A district court evaluating a magistrate judge’s report may adopt those portions of the report addressing non-dis-positive matters as long as the factual and legal bases supporting the findings and conclusions set forth in those sections are not clearly erroneous or contrary to law. Fed.R.Civ.P. 72(a); see also Thomas v. Arn, 474 U.S. 140, 149, 106 S.Ct. 466, 88 L.Ed.2d 435 (1985) (citation omitted). The Court is not required to review any portion of a magistrate judge’s report that is not the subject of an objection. See id. at 150-53, 106 S.Ct. 466. When a magistrate judge rules on a dispositive issue, and “[w]here a party makes a ‘specific written objection’ ..., however, the district court is required to make a de novo determination regarding those parts of the report.” Cespedes v. Coughlin, 956 F.Supp. 454, 463 (S.D.N.Y.1997) (citing Fed.R.Civ.P. 72(b); United States v. Raddatz, 447 U.S. 667, 676, 100 S.Ct. 2406, 65 L.Ed.2d 424 (1980)); see also Fed.R.Civ.P. 72(b)(3). Because motions for contempt require a final determination of whether a party’s actions are prohibited by court order and are “independent and collateral proceedings for the purposes of appellate jurisdiction,” Kiobel v. Millson, 592 F.3d 78, 87 (2d Cir.2010) (Cabranes, J., concurring) (citing Cooter & Gell v. Hartmarx Corp., 496 U.S. 384, 396, 110 S.Ct. 2447, 110 L.Ed.2d 359 (1990)), a district court’s review of a magistrate judge’s determination of a civil contempt motion should be evaluated under the de novo standard applicable to dispositive matters under Federal Rule of Civil Procedure 72(b), as opposed to the clearly erroneous or contrary to law standard applied to magistrate judges’ rulings as to nondispositive matters under Rule 72(a). See Thomas E. Hoar, Inc. v. Sara Lee Corp., 900 F.2d 522, 525-26 (2d Cir.1990) (discussing sanctions under Federal Rule of Civil Procedure 37 and indicating that magistrate judge’s order of monetary sanction is non-dispositive but that order of other sanctions could be dispositive); but see Whitfield v. Imperatrice, No. 08 Civ. 3395, 2011 WL 864703, at *1, *7 (E.D.N.Y. Mar. 9, 2011) (treating magistrate judge’s recommendation to deny motion for contempt as non-dispositive without explanation).3 “Matters concerning discovery,” on the other hand, “generally are considered ‘nondispositive’ of the litigation.” Thomas E. Hoar, 900 F.2d at 525.

> **EXCERPTED RECORDS**
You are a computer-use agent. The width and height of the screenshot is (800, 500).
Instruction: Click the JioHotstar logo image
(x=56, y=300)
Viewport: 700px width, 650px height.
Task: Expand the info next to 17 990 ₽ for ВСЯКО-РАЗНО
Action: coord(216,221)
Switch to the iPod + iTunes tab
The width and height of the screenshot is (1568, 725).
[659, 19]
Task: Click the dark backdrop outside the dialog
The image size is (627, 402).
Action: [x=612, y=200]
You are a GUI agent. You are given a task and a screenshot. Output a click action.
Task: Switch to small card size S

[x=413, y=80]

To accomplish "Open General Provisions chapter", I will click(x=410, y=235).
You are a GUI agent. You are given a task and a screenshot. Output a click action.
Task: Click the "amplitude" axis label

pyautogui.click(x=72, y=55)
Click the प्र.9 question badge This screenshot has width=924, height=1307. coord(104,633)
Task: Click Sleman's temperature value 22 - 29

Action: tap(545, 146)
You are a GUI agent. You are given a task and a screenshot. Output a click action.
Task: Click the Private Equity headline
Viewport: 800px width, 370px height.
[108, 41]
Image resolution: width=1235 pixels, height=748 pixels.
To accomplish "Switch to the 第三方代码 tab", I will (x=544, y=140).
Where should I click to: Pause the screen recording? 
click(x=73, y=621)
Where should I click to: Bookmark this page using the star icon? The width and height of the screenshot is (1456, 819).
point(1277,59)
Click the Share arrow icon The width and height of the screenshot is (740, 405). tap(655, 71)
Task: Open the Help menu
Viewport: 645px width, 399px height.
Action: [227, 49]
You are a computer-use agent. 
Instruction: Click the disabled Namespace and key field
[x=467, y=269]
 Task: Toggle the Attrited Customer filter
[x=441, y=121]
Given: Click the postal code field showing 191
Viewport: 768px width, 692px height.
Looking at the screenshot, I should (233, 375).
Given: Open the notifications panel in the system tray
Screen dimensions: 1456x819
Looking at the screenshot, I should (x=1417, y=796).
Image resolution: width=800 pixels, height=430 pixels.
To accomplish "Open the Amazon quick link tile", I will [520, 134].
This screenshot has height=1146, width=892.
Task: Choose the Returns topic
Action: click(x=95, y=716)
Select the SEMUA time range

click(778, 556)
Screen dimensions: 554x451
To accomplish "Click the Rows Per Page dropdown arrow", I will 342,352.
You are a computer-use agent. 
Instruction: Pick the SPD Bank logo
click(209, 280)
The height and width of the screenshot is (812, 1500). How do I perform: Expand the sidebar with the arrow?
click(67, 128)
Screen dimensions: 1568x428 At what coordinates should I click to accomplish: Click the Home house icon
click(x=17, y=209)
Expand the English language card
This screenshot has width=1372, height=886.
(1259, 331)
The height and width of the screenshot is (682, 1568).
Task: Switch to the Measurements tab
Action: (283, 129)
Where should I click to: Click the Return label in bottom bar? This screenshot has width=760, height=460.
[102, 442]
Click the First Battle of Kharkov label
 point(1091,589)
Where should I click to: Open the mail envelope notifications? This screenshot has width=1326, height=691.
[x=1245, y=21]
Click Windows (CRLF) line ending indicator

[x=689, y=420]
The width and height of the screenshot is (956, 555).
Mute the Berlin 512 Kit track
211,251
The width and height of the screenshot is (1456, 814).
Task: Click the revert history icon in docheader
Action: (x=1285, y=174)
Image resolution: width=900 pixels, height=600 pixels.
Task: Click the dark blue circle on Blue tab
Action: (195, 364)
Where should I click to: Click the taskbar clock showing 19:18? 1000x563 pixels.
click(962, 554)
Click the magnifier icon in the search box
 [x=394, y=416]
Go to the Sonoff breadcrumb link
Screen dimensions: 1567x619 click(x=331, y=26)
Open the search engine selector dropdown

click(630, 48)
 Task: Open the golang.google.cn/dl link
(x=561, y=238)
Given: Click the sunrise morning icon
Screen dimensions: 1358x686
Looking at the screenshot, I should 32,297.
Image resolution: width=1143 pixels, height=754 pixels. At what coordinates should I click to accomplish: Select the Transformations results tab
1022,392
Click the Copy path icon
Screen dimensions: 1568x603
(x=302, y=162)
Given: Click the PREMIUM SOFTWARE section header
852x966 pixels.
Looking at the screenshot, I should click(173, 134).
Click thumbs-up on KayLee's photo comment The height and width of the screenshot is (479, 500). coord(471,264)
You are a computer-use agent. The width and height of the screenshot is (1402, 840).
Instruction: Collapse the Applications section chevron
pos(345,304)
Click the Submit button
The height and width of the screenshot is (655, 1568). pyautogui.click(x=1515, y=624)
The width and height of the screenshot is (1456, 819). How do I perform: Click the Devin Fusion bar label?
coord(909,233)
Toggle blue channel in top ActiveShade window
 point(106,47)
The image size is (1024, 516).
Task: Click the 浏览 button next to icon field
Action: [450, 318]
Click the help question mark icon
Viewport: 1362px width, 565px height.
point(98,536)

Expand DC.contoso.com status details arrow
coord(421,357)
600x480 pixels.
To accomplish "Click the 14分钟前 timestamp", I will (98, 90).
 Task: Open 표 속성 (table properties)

> **DESCRIPTION OF THE TASK**
In the passage on reviewing magistrate judges' reports, what standard should a district court apply when reviewing a magistrate judge's ruling on a civil contempt motion?

> **THE RESULT**
The de novo standard that applies to dispositive matters under Federal Rule of Civil Procedure 72(b).